MyNixOS website logo
Description

A GHC Core plugin for intensional datatype refinement checking.

Intensional Datatype Refinement Checking

The pattern-match safety problem is to verify that a given functional program will never crash due to nonexhaustive patterns in its function definitions. This tool is designed to verify pattern-match safety of Haskell programs.

Consider the following definition of formulas and disjunctive normal form (DNF) from PaperExamples.hs:

  data Fm = 
      Lit L
      | Not Fm
      | And Fm Fm
      | Or Fm Fm
      | Imp Fm Fm

  distrib xss yss = List.nub [ List.union xs ys | xs <- xss, ys <- yss ]

  nnf2dnf (And p q) = distrib (nnf2dnf p) (nnf2dnf q)
  nnf2dnf (Or p q)  = List.union (nnf2dnf p) (nnf2dnf q)
  nnf2dnf (Lit a)   = [[a]]
  nnf2dnf _         = error "Impossible!"

  nnf' :: Fm -> Fm
  nnf' (And p q) = And (nnf' p) (nnf' q)
  nnf' (Or p q) = Or (nnf' p) (nnf' q)
  nnf' (Imp p q) = Or (Not (nnf' p)) (nnf' q) 
  nnf' (Not (Not p)) = nnf' p 
  nnf' (Not (And p q)) = Or (nnf' (Not p)) (nnf' (Not q))
  nnf' (Not (Or p q)) = And (nnf' (Not p)) (nnf' (Not q))
  nnf' (Not (Imp p q)) = And (nnf' p) (nnf' (Not q))
  nnf' (Not (Lit (Atom x))) = Lit (NegAtom x)
  nnf' (Not (Lit (NegAtom x))) = Lit (Atom x)
  nnf' (Lit (Atom x)) = Lit (Atom x)
  nnf' (Lit (NegAtom x)) = Lit (NegAtom x)

  dnf' = nnf2dnf . nnf'

The function nnf2dnf has only partial patterns, for example Imp p q is omitted, because it expects its argument to be in negation normal form and thus not contain any occurrences of Imp or Not. However, the definition of dnf ensures that any input to nnf2dnf is of the correct form (assuming the definition of nnf' is correct).

However, the definition of nnf' is not correct. Can you spot the error? Our tool can analyse how this program will behave at runtime and notices that nnf' can let a rogue Not through in some cases. In particular, the following use of dnf will result in the program crashing with a pattern-match exception:

  willCrash = 
    dnf' (Imp (Lit (Atom 1)) 
              (And (Lit (Atom 2)) 
                  (Or (Lit (NegAtom 3)) (Lit (Atom 1)))))

When we try to compile this file with our plugin enabled, after a few milliseconds we get:

The warning tells us that it is the Not created on line 60 that leaks out of the function (this is the Imp case of nnf) and that the call on lines 73--76 (this is the definition of willCrash) will cause that Not to reach the incomplete pattern match on lines 32--35 (this is the definition of nnf2dnf).

On the other hand, the analysis also understands that the usage in the following definition will not exercise the faulty Imp case of nnf' and hence no warning is issued for this line of code:

  willNotCrash = dnf' (And (Lit (Atom 1)) (Lit (Atom 2)))

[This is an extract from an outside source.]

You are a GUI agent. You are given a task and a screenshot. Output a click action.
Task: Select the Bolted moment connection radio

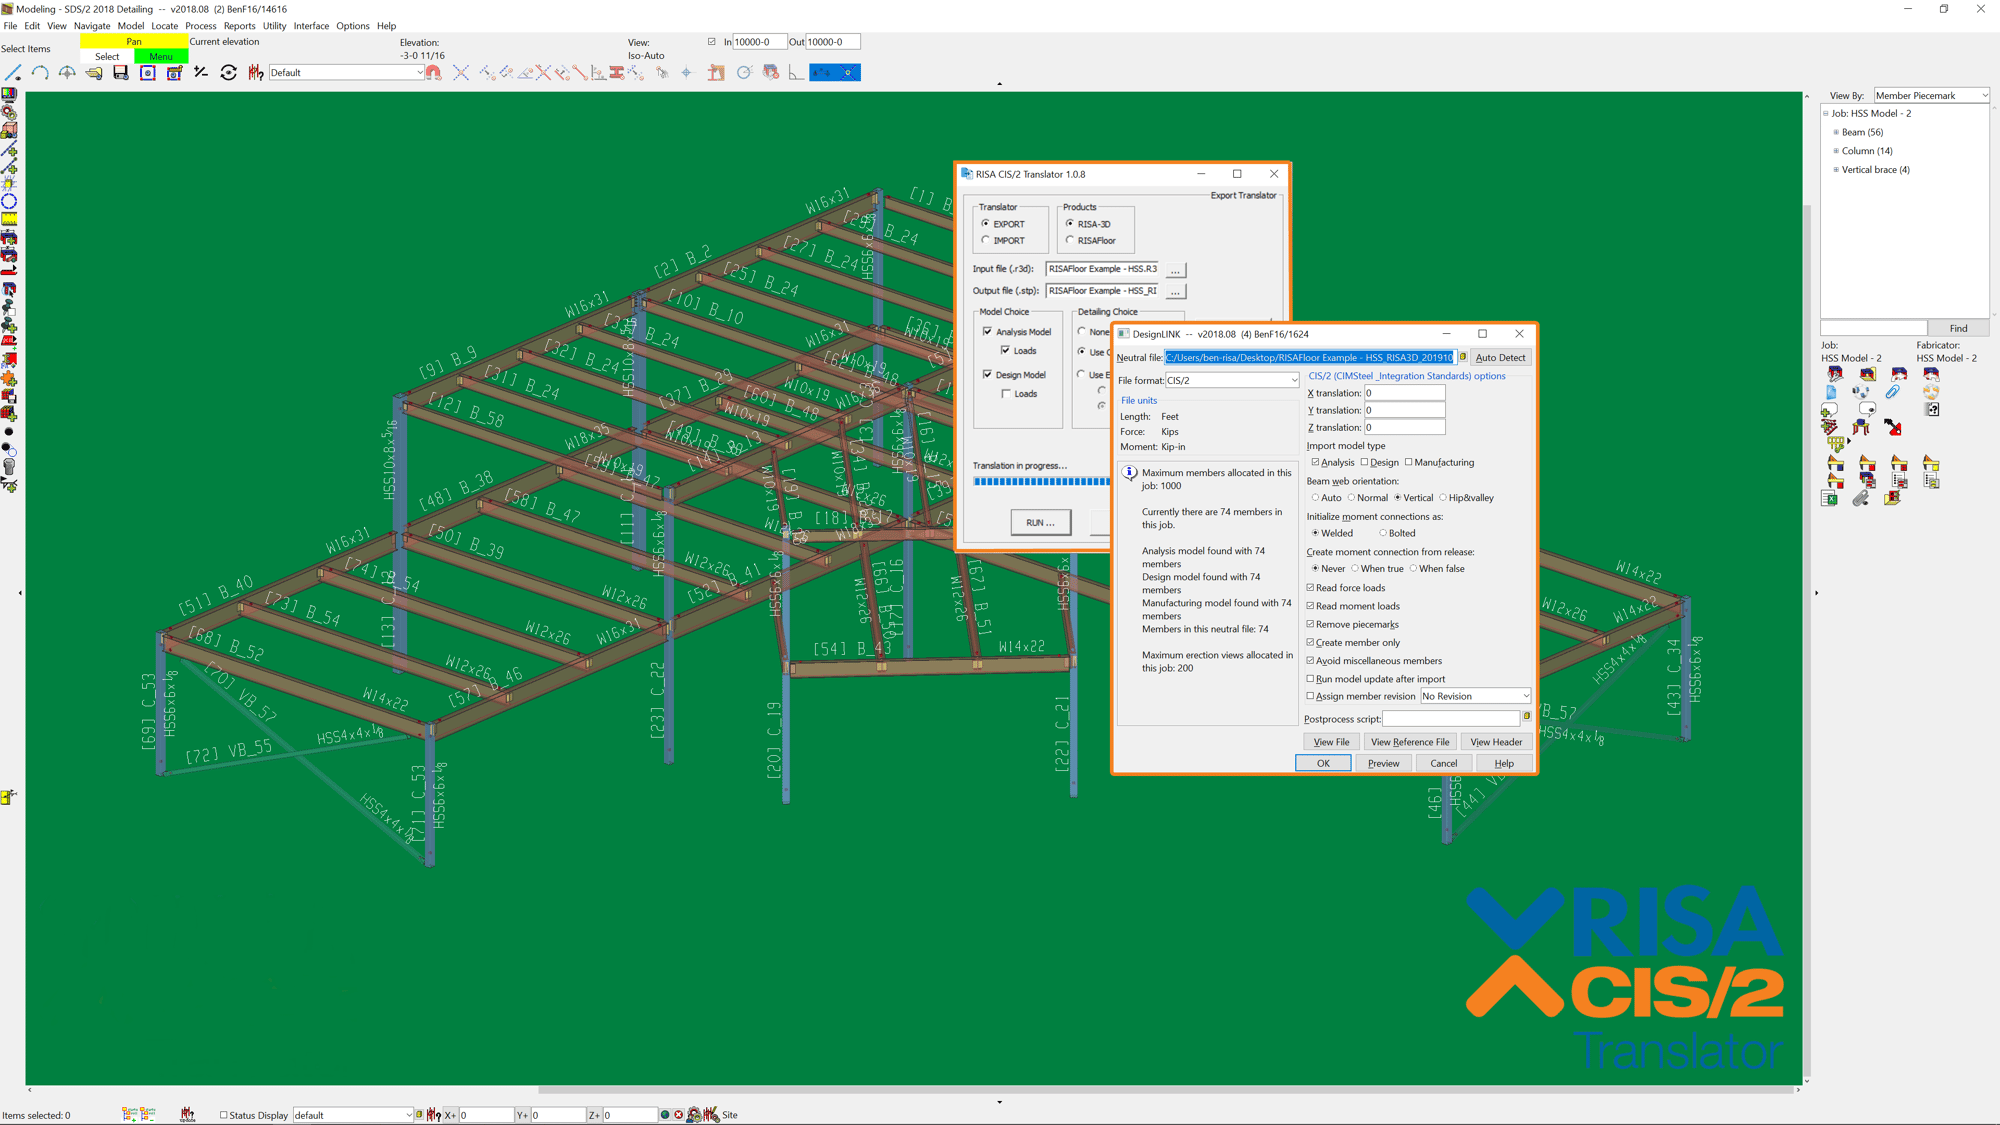click(1383, 533)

Internally, the tool is using a kind of refinement type system in order to statically approximate which constructors are flowing to which points of the program. The system is carefully designed so that inference is completely automatic and runs in time that is linear in the size of the program, but exponential in the underlying (Haskell) type of the program. In particular, it is exponential in the size of the datatype definitions, so the analysis may struggle if your program has very large datatypes. However, we have successfully analysed many large packages from Hackage (subject to the significant limitations in the current implementation, discussed below).

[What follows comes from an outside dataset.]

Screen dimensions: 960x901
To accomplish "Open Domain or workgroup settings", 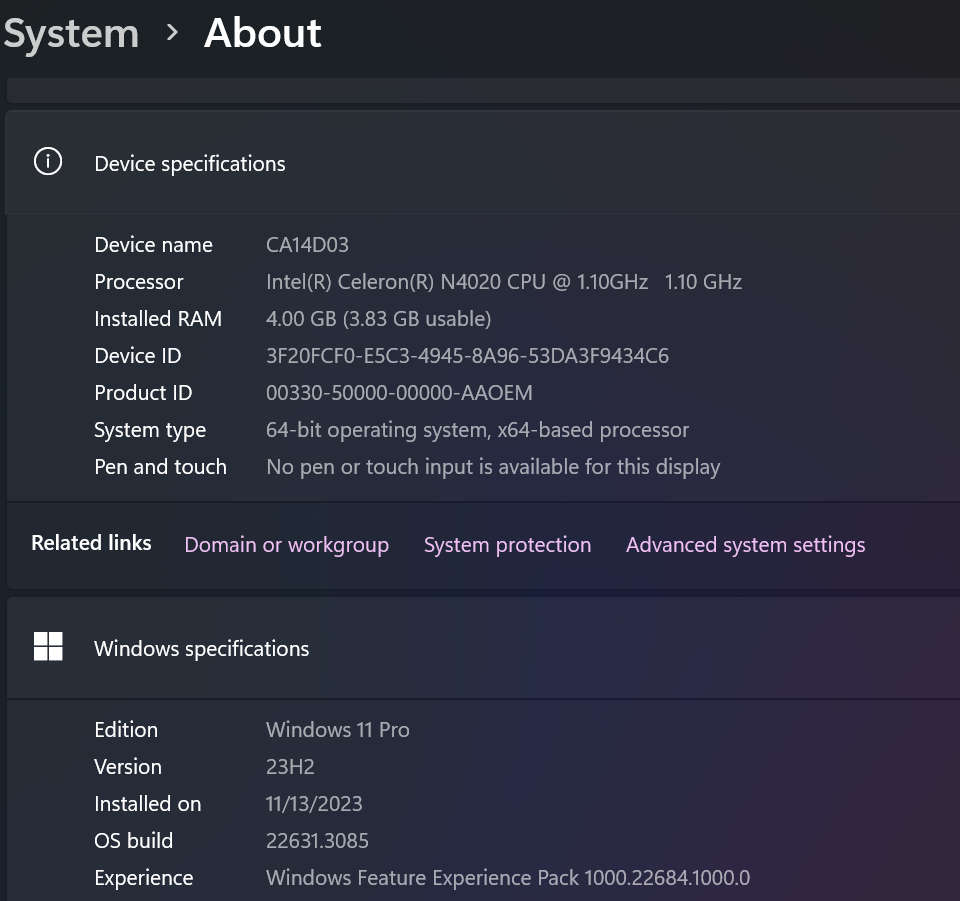I will 286,544.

The same example file also contains a non-faulty implementation nnf. The type assigned to nnf describes a function that will never return a value built with Not or Implies (in fact the type is 'flow-sensitive' which means, in this case, that it says which constructors will be in the output given which constructors were in the input). Take a look at Viewing the inferred types to see the type.

Usage

The tool is a plugin for GHC, and is integrated into the compilation pipeline. Since it depends on the GHC API directly, it is currently tied to GHC >= 8.6 and <=8.8.4 so first ensure you have a compatible version of the compiler.

Invoke via GHC directly

To add the analysis to compilation using GHC directly from the command line, first install the intensional-datatys package from Hackage:

  $ cabal update
  Downloading the latest package list from hackage.haskell.org
  $ cabal install intensional-datatys
  Resolving dependencies...

Then use the flags -package intensional-datatys and -fplugin Intensional when invoking GHC as usual, e.g:

  $ ghc -package intensional-datatys -fplugin Intensional Main.hs

Optionally, add the flags detailed here to the command line invocation to help the analysis efficiency or to view inferred types interactively.

Invoke via an (existing) Cabal project

To add this analysis as another stage to compilation for a Haskell project with a working cabal description and access to Hackage:

  1. Add intensional-datatys to the build-depends field of the target that you want to analyse.
  2. Add -fplugin Intensional to the ghc-options field
  3. Optionally, add flags detailed here to ghc-options to help the analysis efficiency or to view inferred types interactively.

Interpreting the output

In the terminal you will find notifications of any warnings produced by the tool, which can be identified by the Intensional label in square brackets.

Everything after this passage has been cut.